TASK DIRECTIONS -
Copy exactly the last part of the entries, starting from the line with "Click the delete icon on the barcode card" and including the final line.

RECORDS SUPPLIED -
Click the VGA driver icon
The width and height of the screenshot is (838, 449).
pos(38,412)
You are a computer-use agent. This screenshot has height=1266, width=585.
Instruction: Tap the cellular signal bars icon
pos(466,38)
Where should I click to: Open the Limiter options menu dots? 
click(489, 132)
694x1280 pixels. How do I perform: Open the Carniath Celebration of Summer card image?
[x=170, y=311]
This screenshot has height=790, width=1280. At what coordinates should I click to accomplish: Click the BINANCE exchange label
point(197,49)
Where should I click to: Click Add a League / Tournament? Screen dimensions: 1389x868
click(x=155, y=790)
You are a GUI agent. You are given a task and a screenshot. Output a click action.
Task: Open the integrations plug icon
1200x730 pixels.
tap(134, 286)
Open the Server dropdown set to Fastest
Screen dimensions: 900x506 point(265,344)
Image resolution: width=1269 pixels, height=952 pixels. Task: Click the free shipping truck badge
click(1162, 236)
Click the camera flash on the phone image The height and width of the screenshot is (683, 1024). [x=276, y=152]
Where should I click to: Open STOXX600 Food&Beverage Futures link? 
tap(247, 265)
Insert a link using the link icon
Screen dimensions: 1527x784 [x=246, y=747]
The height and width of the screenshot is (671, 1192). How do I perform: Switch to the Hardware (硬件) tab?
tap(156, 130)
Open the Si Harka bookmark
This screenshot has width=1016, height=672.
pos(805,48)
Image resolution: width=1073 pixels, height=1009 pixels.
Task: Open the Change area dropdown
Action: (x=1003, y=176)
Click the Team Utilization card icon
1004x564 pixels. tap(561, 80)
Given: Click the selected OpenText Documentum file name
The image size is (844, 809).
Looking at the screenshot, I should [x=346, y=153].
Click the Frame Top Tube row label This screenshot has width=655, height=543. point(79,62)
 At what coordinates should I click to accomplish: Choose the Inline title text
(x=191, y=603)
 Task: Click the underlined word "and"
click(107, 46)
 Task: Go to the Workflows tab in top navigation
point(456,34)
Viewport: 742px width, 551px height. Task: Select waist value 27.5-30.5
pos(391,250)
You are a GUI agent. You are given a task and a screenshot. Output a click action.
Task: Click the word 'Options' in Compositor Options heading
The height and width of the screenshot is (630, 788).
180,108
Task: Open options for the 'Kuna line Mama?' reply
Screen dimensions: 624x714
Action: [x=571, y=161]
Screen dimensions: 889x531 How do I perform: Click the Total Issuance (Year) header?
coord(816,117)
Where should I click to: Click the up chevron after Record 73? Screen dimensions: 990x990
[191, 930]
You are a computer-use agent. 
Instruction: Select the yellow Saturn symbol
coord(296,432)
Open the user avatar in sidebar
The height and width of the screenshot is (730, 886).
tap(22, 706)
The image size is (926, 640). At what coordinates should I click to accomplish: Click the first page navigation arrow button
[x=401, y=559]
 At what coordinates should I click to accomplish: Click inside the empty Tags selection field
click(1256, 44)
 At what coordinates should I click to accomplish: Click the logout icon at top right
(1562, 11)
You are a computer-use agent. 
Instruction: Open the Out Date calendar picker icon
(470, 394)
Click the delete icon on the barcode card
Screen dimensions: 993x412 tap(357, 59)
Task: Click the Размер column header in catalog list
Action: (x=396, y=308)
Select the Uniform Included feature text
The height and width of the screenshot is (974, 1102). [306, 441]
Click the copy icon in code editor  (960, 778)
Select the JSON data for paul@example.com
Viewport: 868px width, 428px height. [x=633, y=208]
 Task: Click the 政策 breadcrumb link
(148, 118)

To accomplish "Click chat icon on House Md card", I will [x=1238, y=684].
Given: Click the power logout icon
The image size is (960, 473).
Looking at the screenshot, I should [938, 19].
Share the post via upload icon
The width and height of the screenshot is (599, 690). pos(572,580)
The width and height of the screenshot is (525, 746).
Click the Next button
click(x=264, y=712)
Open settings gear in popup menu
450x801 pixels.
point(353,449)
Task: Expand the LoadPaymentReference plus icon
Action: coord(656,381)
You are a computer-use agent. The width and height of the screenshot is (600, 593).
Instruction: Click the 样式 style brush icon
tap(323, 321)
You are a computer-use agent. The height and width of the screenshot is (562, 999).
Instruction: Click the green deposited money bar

TASK RESULT -
Click the delete icon on the barcode card
Screen dimensions: 993x412 tap(357, 59)
Task: Click the Размер column header in catalog list
Action: (x=396, y=308)
Select the Uniform Included feature text
The height and width of the screenshot is (974, 1102). [306, 441]
Click the copy icon in code editor  (960, 778)
Select the JSON data for paul@example.com
Viewport: 868px width, 428px height. [x=633, y=208]
 Task: Click the 政策 breadcrumb link
(148, 118)

To accomplish "Click chat icon on House Md card", I will [x=1238, y=684].
Given: Click the power logout icon
The image size is (960, 473).
Looking at the screenshot, I should [938, 19].
Share the post via upload icon
The width and height of the screenshot is (599, 690). pos(572,580)
The width and height of the screenshot is (525, 746).
Click the Next button
click(x=264, y=712)
Open settings gear in popup menu
450x801 pixels.
point(353,449)
Task: Expand the LoadPaymentReference plus icon
Action: coord(656,381)
You are a computer-use agent. The width and height of the screenshot is (600, 593).
Instruction: Click the 样式 style brush icon
tap(323, 321)
You are a computer-use agent. The height and width of the screenshot is (562, 999).
Instruction: Click the green deposited money bar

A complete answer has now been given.